Now the law will necessitate that by the 10th year following your death, all the funds will be paid to the beneficiary. If the beneficiary is a conduit trust, all these proceeds will be forced out to the trust beneficiary (i.e., a spendthrift child in the above example).
It may be appropriate to modify your trust to be an accumulation trust. With IRAs that are payable to an accumulation trust, the proceeds will be paid to the trust beneficiary as set forth in the trust (e.g., retain the proceeds in trust and pay to my child for life. However, the substantial wealth paid to the trust over the 10-year period of time will be taxed at the highest trust income tax rate when paid to the trust, not when distributed to the beneficiary.
Let’s take a look at several methods to respond to the tax hit realized by the trust!
There are several methods to respond to the tax hit realized by the trust:
• The simplest is to purchase life insurance to cover the tax.
• Another approach is to employ the “pension maximization” strategy. Form a trust with children as beneficiaries. Use IRA distributions to transfer cash to the trust annually. There are no gift and estate taxes to the extent of the annual gift tax exclusion, which is $15,000 in 2019 and 2020. The trust takes out a life insurance policy on the Settlor, naming the trust as the beneficiary. The cash used to make annual gifts to the trust to pays insurance premiums. The life insurance benefit is tax-free to the trust and also tax-free when distributed to the beneficiaries, and the trust provides a lifetime payout to the child.
• Some planners see a possible solution in creative Charitable Remainder Trust (CRT) strategies. CRTs have some interesting features that make them a useful planning tool under the new SECURE rules, especially when coupled with other factors.
• You could look at the efficacy of Roth conversions prior to your deaths in order to avoid this tax.
The SECURE Act also contains the following provisions:
• Under the current law, beneficiaries who did not inherit their accounts from a husband and wife are, in some cases, allowed to withdraw required minimum distributions for the span of their lives, which could be a few years or a few decades. The amount of the distribution is calculated based on a few factors, including life expectancy and beneficiary age. This is sometimes called a “Stretch IRA.” The SECURE Act abolishes the Stretch IRA. When an IRA is inherited, the entire IRA has to be distributed to the beneficiary within ten years. That means the IRA has to be fully taxed within ten years, and the tax-deferred compounding ends. Though I refer to the Stretch IRA, the change also applies to 401(k) plans.
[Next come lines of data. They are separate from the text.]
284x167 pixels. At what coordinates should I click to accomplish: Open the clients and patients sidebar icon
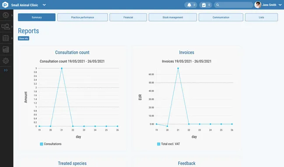(6, 27)
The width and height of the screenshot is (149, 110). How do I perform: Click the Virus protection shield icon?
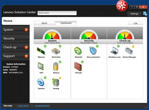tap(93, 51)
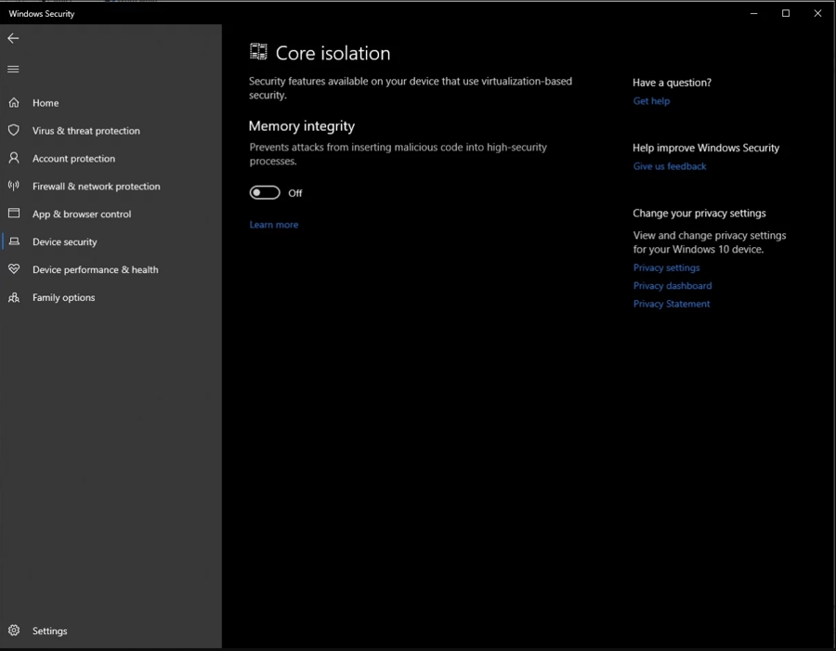Click the Virus & threat protection shield icon
Viewport: 836px width, 651px height.
tap(14, 131)
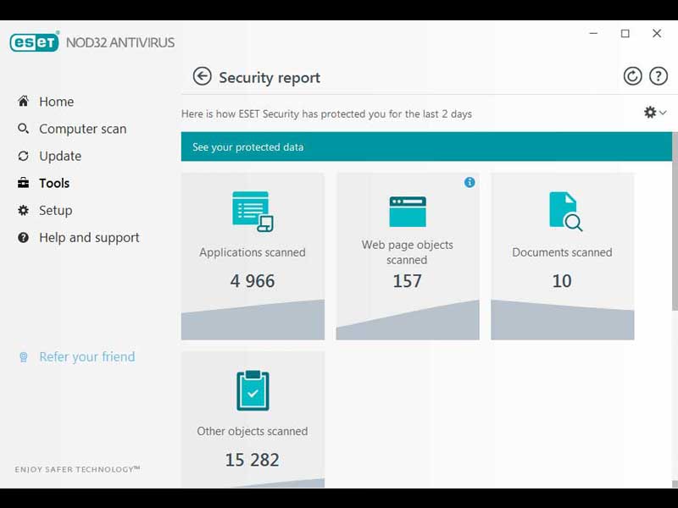Click the ESET NOD32 Antivirus logo
The height and width of the screenshot is (508, 678).
92,42
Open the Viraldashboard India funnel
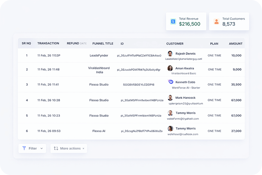Image resolution: width=262 pixels, height=175 pixels. pyautogui.click(x=98, y=70)
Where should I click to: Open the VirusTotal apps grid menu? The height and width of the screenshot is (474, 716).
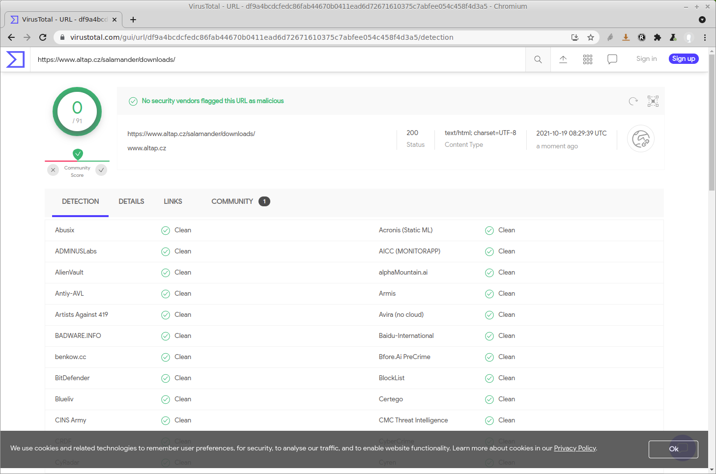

Congress wants that money out of the tax-advantaged IRAs and subject to taxes.
• The bill eliminates the maximum age cap for contributions to traditional individual retirement accounts.
• The SECURE Act opens the gates for more employers to offer annuities as investment options within 401(k) plans.
• Previously, qualified account holders such as those with a 401(k) or IRA had to withdraw required minimum distributions (RMD) in the year they turned age 70.5. The SECURE Act increases that age to 72.
• The bill eliminates the maximum age for traditional IRA contributions, which was previously capped at 70.5 years old.
• Employer-sponsored retirement plans would also be available to long-term part-time workers. The SECURE Act drops the threshold for eligibility down to either a full year with 1,000 hours worked or three consecutive years of at least 500 hours.
• Under the SECURE Act, small employers will get a tax credit to offset the costs of starting a 401(k) plan or SIMPLE IRA plan with auto-enrollment, on top of the start-up credit they already receive.
The SECURE Act may enhance or severely disrupt your current estate and retirement plan. Please contact your tax, financial, and legal advisors to see if your plan requires adjustments.